Gazprom: «L’Ucraina ha un debito gasiero di 1,8 miliardi di dollari. A rischio il gas verso l’Ue»
GreenReport - Oggi Vladimir Konstantinov, presidente del Consiglio supremo (Parlamento) dell’autoproclamata Repubblica indipendente della Crimea, ha detto a Ria Novosti: «La Crimea prenderà il controllo dei beni e degli averi pubblici ucraini che si trovano sul suo territorio, in particolare del gruppo petrogasiero Chernomorneftegaz». Konstantinov ha spiegato che «i beni pubblici appartenenti allo Stato ucraino passeranno sotto il possesso della Repubblica della Crime, quanto ai beni privati resteranno loro. E’ evidente che il gruppo Chernomorneftegaz, così come il produttore di vino Massandra e altre imprese vinicole pubbliche passeranno sotto il controllo di Simferopoli. Sono nostre e non se ne discute».
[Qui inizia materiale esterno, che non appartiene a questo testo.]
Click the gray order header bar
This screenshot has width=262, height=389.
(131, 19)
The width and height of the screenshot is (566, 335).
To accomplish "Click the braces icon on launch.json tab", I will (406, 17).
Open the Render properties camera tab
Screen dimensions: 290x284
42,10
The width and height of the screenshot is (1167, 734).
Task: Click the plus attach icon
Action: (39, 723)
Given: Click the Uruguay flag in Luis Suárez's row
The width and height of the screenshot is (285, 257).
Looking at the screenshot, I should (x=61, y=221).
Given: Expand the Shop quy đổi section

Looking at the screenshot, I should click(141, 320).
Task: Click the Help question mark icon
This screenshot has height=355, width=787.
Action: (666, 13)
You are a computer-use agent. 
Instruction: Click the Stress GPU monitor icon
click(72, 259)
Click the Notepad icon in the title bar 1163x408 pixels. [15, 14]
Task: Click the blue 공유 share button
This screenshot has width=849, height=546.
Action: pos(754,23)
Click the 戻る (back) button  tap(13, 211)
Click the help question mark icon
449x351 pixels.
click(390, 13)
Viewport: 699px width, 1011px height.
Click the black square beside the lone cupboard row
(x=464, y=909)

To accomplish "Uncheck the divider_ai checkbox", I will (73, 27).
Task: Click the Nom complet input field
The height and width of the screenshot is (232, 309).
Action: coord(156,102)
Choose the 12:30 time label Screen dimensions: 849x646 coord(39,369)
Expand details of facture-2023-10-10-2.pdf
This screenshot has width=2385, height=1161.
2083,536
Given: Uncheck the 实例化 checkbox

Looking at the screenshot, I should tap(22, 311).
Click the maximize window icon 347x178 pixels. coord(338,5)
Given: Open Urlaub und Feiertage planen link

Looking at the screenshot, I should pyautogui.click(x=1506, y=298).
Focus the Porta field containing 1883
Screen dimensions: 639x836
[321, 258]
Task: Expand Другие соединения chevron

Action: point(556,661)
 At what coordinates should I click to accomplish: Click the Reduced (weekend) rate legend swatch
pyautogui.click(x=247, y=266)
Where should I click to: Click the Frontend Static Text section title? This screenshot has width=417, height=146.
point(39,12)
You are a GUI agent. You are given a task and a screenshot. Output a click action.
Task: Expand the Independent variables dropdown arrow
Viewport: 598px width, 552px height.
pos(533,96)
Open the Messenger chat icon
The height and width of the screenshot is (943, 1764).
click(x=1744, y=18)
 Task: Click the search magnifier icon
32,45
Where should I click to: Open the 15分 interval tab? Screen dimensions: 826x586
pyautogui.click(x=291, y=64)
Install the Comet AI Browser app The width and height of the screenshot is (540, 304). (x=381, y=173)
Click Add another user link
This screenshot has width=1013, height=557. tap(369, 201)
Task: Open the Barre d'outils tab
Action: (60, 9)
Dato che l’indipendenza della Crimea appena proclamata durerà probabilmente fino al 16 marzo, quando la popolazione russa di Crimea deciderà di ritornare con la Federazione della Russia dalla quale l’aveva staccata nel 1954 Nikita Krusciov, il pezzo di infrastrutture gasiere di Chernomorneftegaz in Crimea finirà a Gazprom e nelle mani di Vladimir Putin, che magari festeggerà l’evento stappando una bottiglia di vino, pure quello della Crimea, e dunque nuovamente made in Russia.
Proprio l’industria del gas sembra quella più preoccupata e prudente per le conseguenze delle sanzioni europee verso Mosca. Diversi media russi ed europei hanno fatto notare, dopo l’indipendenza-annessione della Crimea, che l’itinerario sotto il Mar Nero del gasdotto South Stream sarebbe più corto se passasse in quelle che ormai sono le ex acque terriotoriali dell’Ucraina (altro contenzioso molto delicato che si aprirà tra Mosca e Kiev), ma oggi Mario Meren, del consiglio di amministrazione del gruppo tedesco Wintershall, ha precisato che «l’eventuale cambiamento dello status della Crimea non avrà alcun impatto sull’itinerario del gasdotto South Stream. L’itinerario è ottimale e non vediamo alcuna ragione per modificarlo. Essendo il territorio situato più vicino all’Ucrainaè anche il più attivo sul piano tettonico, è più pericoloso tracciare l’itinerario in quelle acque. Una tale soluzione non è giudiziosa dal punto di vista economico e tecnologico». La cosa interessa molto anche a noi italiani, perché il progetto South stream è finanziato al 20% dalla nostra Eni, consorziata con la russa Gazprom (50%), la Wintershall e la francese Edf (15% ciascuna).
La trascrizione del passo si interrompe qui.